Stored data entries
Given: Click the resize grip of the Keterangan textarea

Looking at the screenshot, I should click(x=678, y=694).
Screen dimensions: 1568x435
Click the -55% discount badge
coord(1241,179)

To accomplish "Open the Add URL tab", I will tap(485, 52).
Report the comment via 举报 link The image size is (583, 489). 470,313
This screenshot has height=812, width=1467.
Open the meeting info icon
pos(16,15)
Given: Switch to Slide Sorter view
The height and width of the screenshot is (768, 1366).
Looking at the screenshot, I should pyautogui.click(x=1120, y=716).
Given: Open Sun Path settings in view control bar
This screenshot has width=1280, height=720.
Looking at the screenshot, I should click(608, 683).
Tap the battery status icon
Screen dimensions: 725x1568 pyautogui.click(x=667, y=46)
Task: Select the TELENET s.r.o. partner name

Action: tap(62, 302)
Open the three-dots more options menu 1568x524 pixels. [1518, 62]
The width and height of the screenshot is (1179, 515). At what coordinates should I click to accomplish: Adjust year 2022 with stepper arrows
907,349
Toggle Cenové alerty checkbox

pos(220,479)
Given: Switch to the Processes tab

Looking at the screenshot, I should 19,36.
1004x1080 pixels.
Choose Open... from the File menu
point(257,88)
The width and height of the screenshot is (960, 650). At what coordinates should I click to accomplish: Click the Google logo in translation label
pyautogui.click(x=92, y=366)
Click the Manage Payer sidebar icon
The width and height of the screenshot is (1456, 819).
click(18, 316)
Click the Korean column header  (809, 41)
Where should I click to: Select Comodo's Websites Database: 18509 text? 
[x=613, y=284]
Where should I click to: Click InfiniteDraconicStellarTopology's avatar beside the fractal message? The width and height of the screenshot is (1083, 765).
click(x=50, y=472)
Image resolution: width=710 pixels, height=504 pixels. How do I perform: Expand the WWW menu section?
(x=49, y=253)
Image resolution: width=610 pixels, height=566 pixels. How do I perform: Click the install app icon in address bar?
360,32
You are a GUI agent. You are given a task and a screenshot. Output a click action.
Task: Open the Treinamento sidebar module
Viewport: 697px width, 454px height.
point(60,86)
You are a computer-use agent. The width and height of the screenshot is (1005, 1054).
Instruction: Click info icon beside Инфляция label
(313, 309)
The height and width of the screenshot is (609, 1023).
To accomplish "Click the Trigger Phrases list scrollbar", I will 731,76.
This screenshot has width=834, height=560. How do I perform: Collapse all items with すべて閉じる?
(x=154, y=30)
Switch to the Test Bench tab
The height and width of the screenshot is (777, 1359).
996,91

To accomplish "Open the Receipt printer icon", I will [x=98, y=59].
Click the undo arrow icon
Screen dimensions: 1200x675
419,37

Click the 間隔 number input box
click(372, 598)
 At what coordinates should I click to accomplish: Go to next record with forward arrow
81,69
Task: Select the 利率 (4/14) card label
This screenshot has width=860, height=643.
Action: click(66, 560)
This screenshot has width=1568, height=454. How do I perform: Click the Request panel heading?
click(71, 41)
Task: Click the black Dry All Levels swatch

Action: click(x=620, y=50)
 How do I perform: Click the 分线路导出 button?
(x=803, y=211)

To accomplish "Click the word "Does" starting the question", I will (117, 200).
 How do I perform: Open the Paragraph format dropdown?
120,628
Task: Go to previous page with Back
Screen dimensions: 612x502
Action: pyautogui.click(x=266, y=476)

> **How to complete this task**:
Copy the lines of the entries above that mention "sidebar".

> **Exercise response**:
Click the Manage Payer sidebar icon
Task: Open the Treinamento sidebar module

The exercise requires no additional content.